Longue de 235 km, la route 60 relie les villes israéliennes de Beer-Sheva, au sud, à Nazareth, au nord. Mais l’essentiel de son tracé passe par la Cisjordanie, occupée par Israël depuis 1967 et divisée en 3 secteurs depuis les accords d’Oslo de 1993. 

Cisjordanie, route 60 : l'incontournable "route de la mort" pour des milliers de Palestiniens
Le tracé de la route 60 en Cisjordanie. © Studio graphique France Média Monde

Attentats, fusillades, lynchages, arrestations, fermetures temporaires ou définitives de routes d’accès, travaux de contournement... Durant des décennies, la route 60 a été le théâtre d’actes de violences de toutes sortes entre Israéliens et Palestiniens. Mais depuis les attentats terroristes commis par le Hamas le 7 octobre 2023, cette route est devenue celle de tous les dangers pour les Palestiniens.

Incontournable, elle est pourtant empruntée chaque jour par des milliers de Palestiniens et d’Israéliens pour se déplacer à l’intérieur de la Cisjordanie.

"Après le 7 octobre, tout a changé sur la route 60. L’armée ferme de plus en plus de barrières (qui permettent d'accéder aux villes et villages palestiniens, NDLR) et a ouvert de nouveaux checkpoint. Parfois les colons viennent aux carrefours et molestent les Palestiniens sous l'œil des caméras de surveillance, mais personne ne dit rien" affirme Hatim Ali Hassan, un chauffeur de taxi collectif qui emprunte la route Naplouse-Ramallah tous les jours depuis 27 ans.

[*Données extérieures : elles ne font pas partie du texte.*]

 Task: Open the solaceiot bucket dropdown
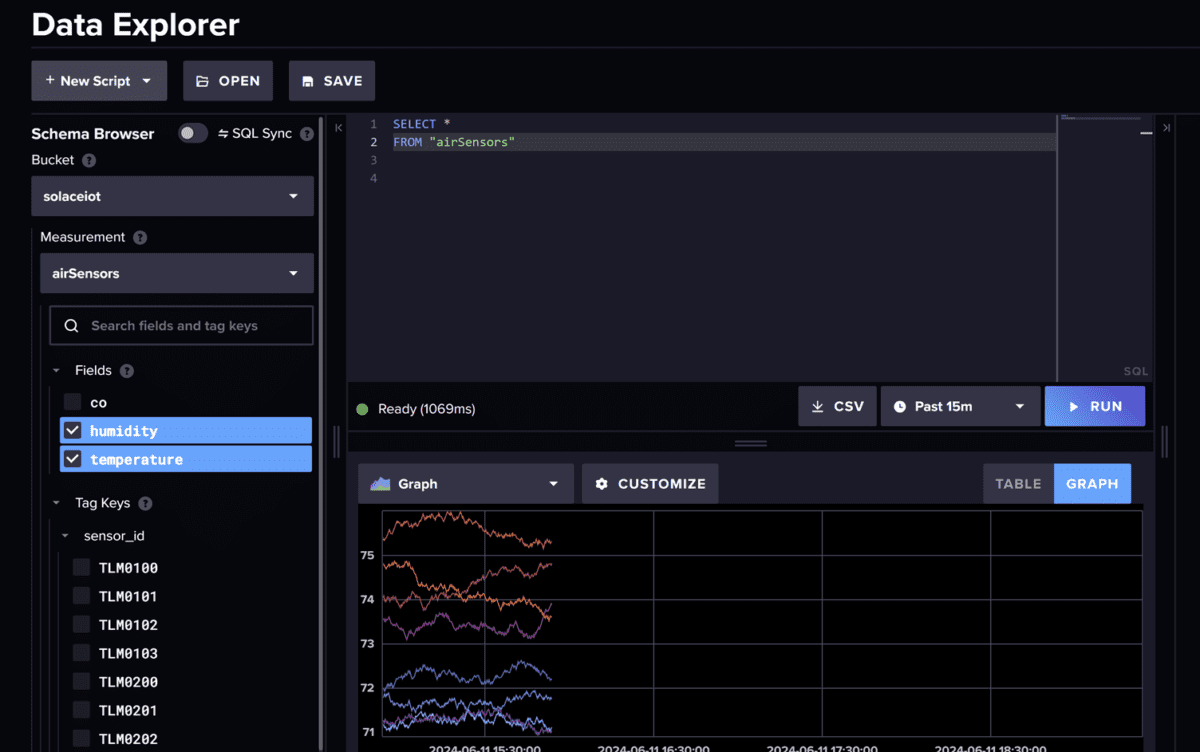coord(172,196)
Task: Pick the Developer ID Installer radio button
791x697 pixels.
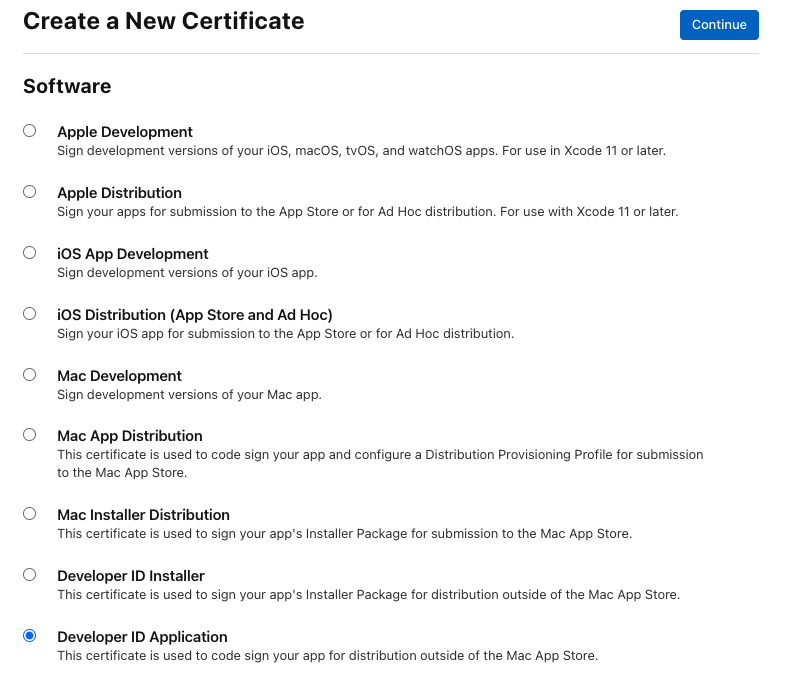Action: click(30, 575)
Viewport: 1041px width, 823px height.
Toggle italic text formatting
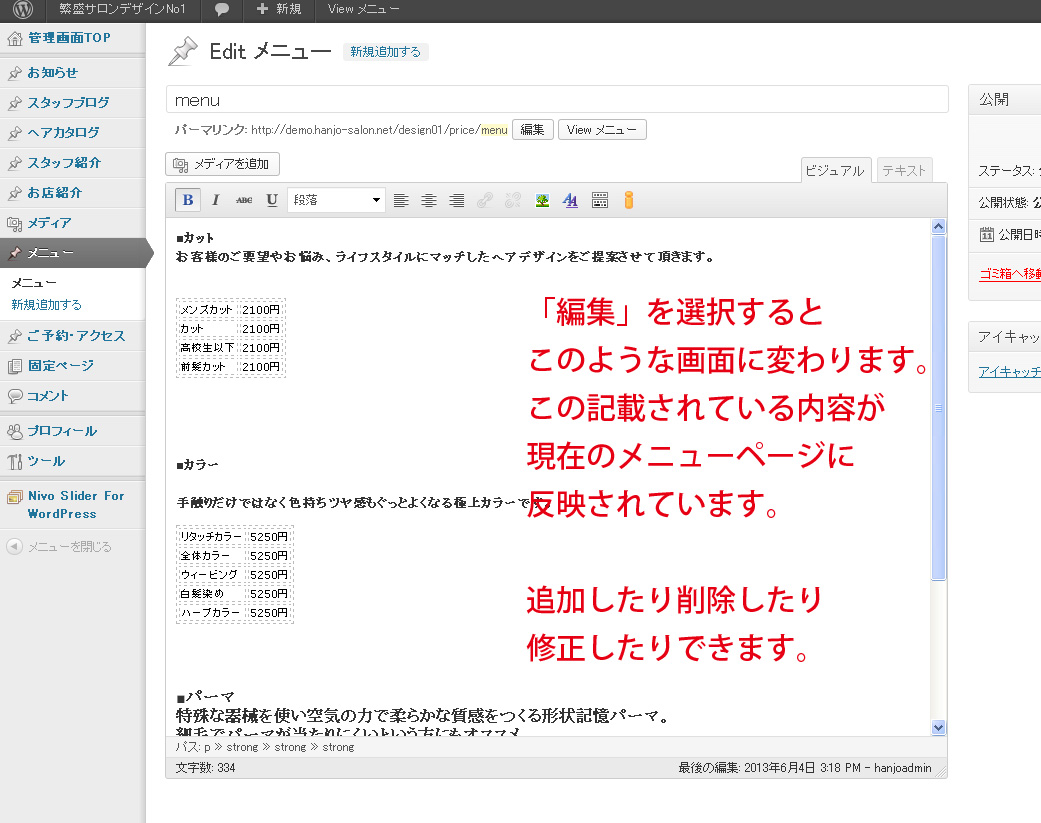point(215,200)
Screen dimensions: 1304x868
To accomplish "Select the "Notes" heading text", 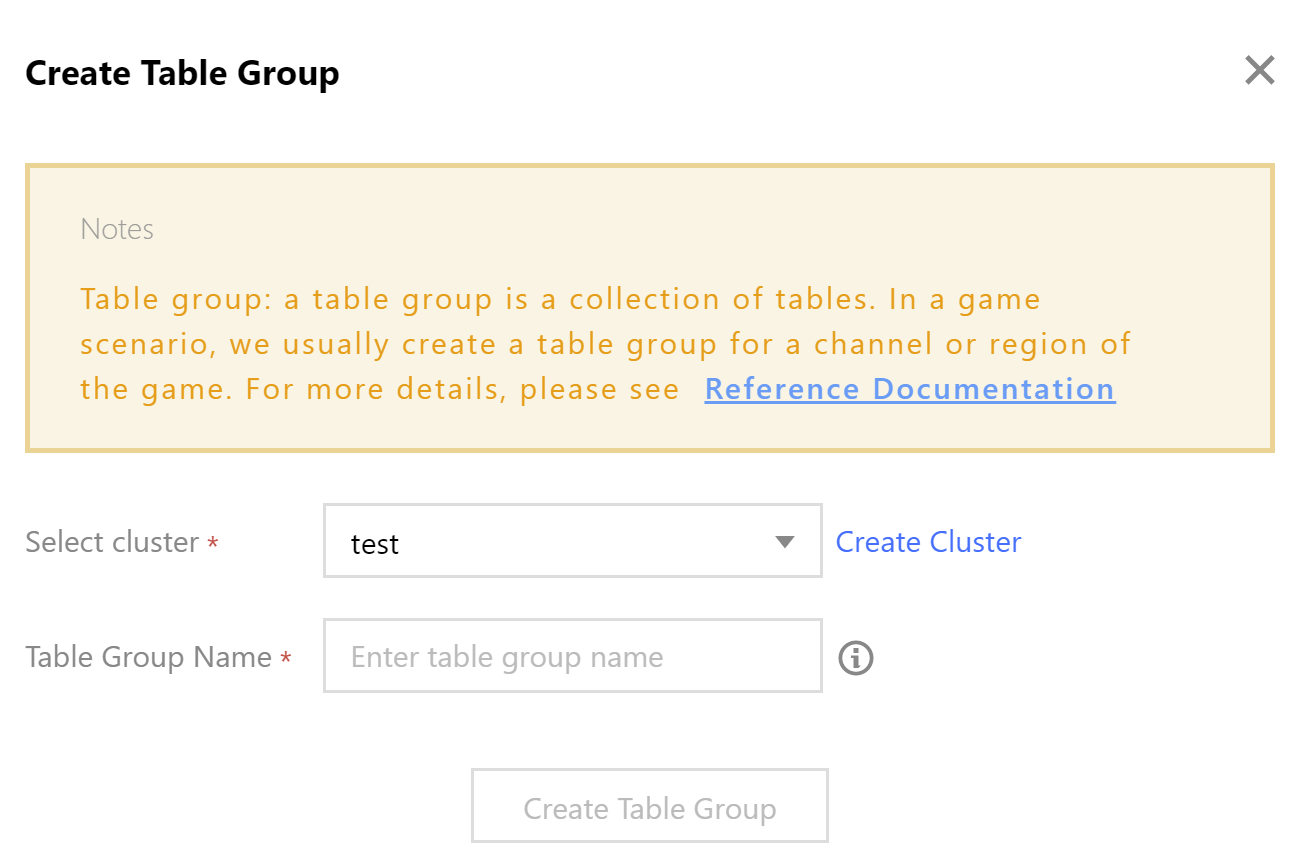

Devant son minibus jaune, dans une des gares routières de Naplouse, il dénonce l’aggravation des restrictions de circulation imposées aux Palestiniens. "L’armée bloque les checkpoint entre 6 h et 9 h du matin pour que les colons puissent emmener leurs enfants à l’école et aller à leur travail. Une personne qui travaille à Ramallah (à 50 km, NDLR) doit partir à 5 h ou 5 h 30 pour espérer y être à 8 h 30".

"La route de la mort"

Cisjordanie, route 60 : l'incontournable "route de la mort" pour des milliers de Palestiniens
Des chauffeurs de taxis collectifs à la gare routière de Naplouse en Cisjordanie. À gauche, Hatim Ali Hassan. © France 24 - David Gormezano

Depuis le 7-Octobre, le nombre de Palestiniens qui empruntent ce tronçon de la route 60 s’est donc effondré. “Les ouvriers ne peuvent plus entrer en Israël, les fonctionnaires ne sont plus payés et ne travaillent plus que deux jours par semaine au lieu de cinq. Les entreprises, les restaurants ont licencié huit employés sur 10. On a beaucoup moins de voyageurs” ajoute Hatim.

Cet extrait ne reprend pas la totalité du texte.